表1 基于Cas9靶向富集纳米孔基因测序技术的应用

3 基于Cas9 靶向富集纳米孔基因测序技术检测融合基因

染色体倒置、串联重复、间质缺失或易位将不同的、独立的基因或基因片段串联在一起形成融合基因。作为癌症的常见驱动因素，约20%癌症导致的死亡与融合基因有关。因此，融合基因可作为多种癌症诊疗的标志物［22-23］。例如，CCDC6/RET 融合基因的过度表达会促进乳头状甲状腺癌的发生［24］；编码酪氨酸激酶受体的基因（ALK［25］、ROS1［26］等）与其他基因的融合（EML4/ALK、CD47/ROS1 等）会激活下游细胞信号通路，引发细胞无限增殖，最终导致细胞癌变［27-28］。
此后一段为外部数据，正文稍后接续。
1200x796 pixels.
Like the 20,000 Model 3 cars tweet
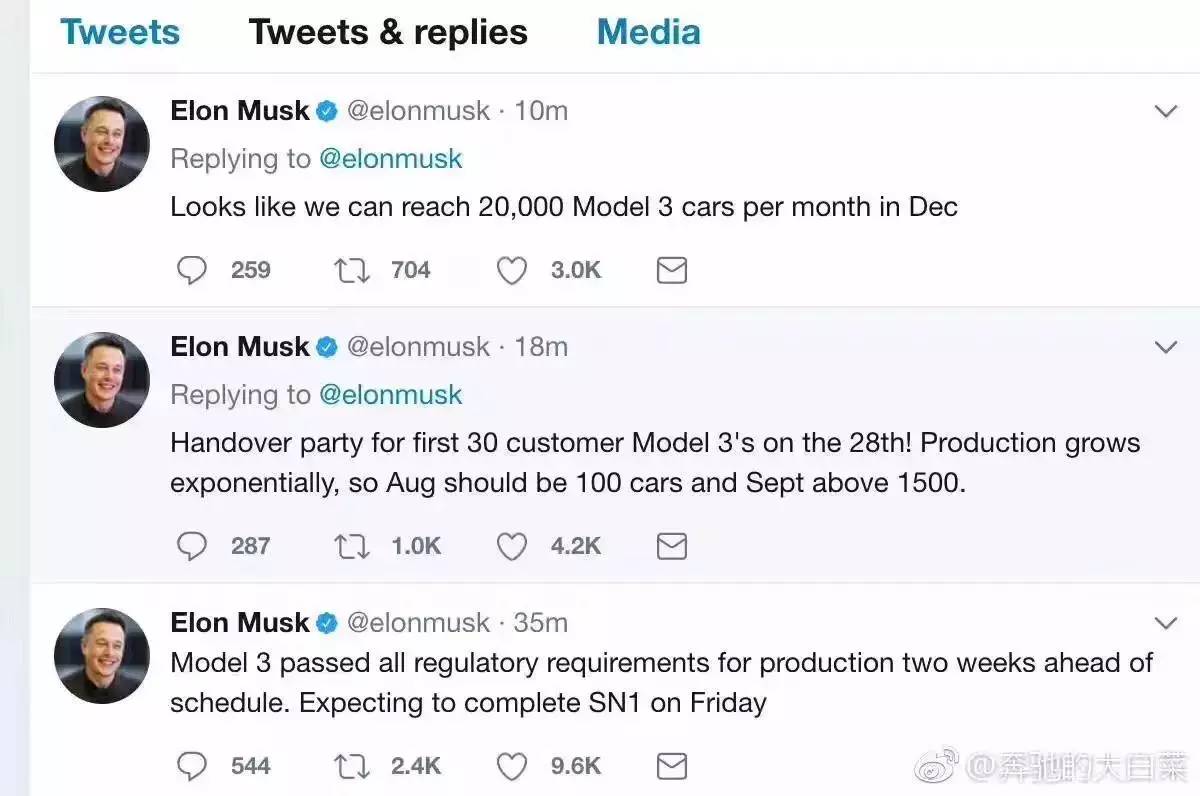click(x=512, y=270)
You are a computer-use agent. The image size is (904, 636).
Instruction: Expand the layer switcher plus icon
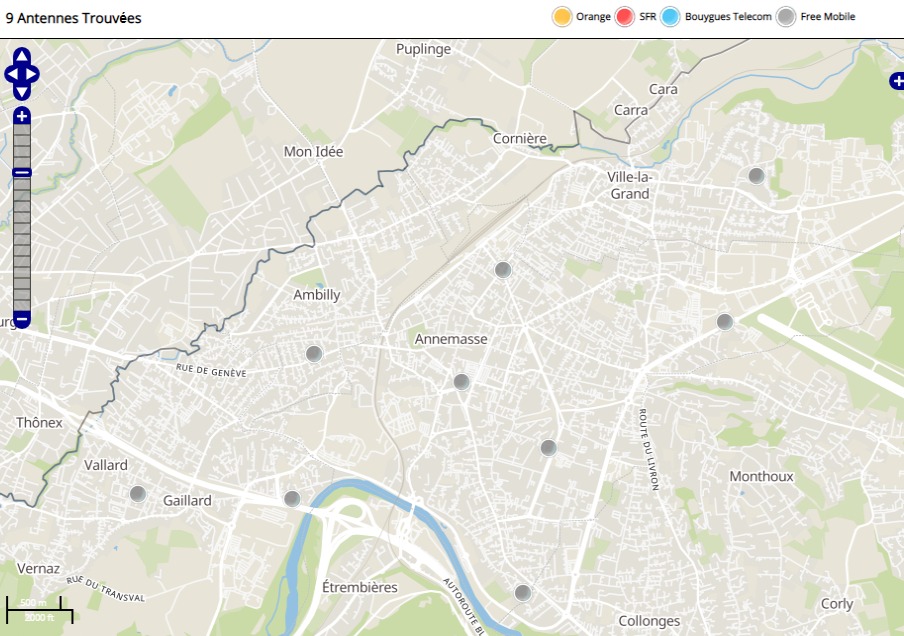(x=896, y=81)
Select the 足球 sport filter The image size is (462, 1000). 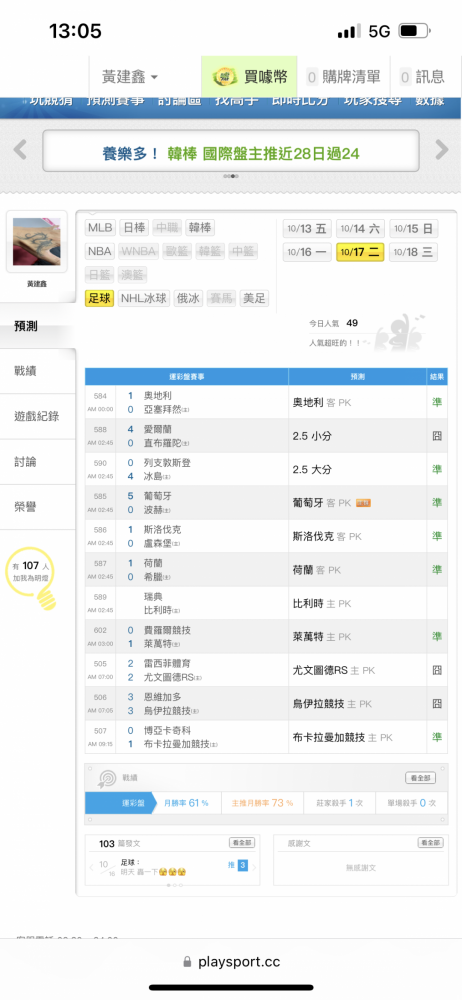click(x=100, y=298)
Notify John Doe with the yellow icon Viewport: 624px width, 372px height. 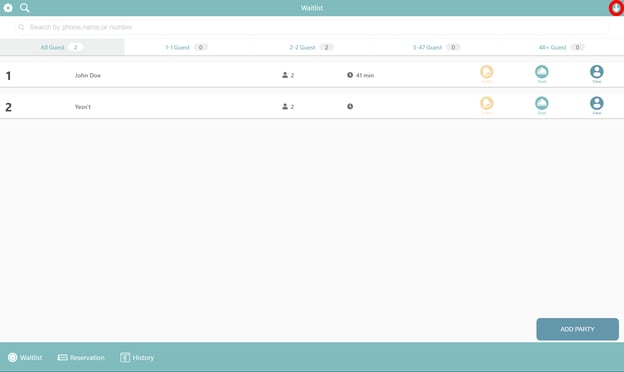click(x=486, y=74)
临床上已将一些与癌症发生发展有关的融合基因用于临床诊疗参考，其中最著名的是慢性粒细胞白血病（chronic myelocytic leukemia，CML）中的BCR/ABL1 融合基因的发现，临床开发出了靶向该融合基因的小分子抑制剂甲磺酸伊马替尼，该抑制剂在CML 患者中有显著疗效，有效延缓了CML 患者病情发展［29-30］。此外，靶向实体瘤中致癌基因融合治疗也取得了成功，例如抑制非小细胞肺癌中的ALK和ROS1融合基因，NTRK抑制剂拉罗替尼已被FDA 批准用于NTRK1/2/3 所有类型的融合阳性实体瘤［31］。目前临床上经典的融合基因检测手段包括：免疫组化（Immunohistochemistry，IHC）［32］、荧光原位杂交（Fluorescence in situ hybridization，FISH）［33］、反转录-聚合酶链反应（Reverse transcription-polymerase chain reaction，RT-PCR）［34］、第二代基因测序技术（Next-generation sequencing，NGS）等［35］。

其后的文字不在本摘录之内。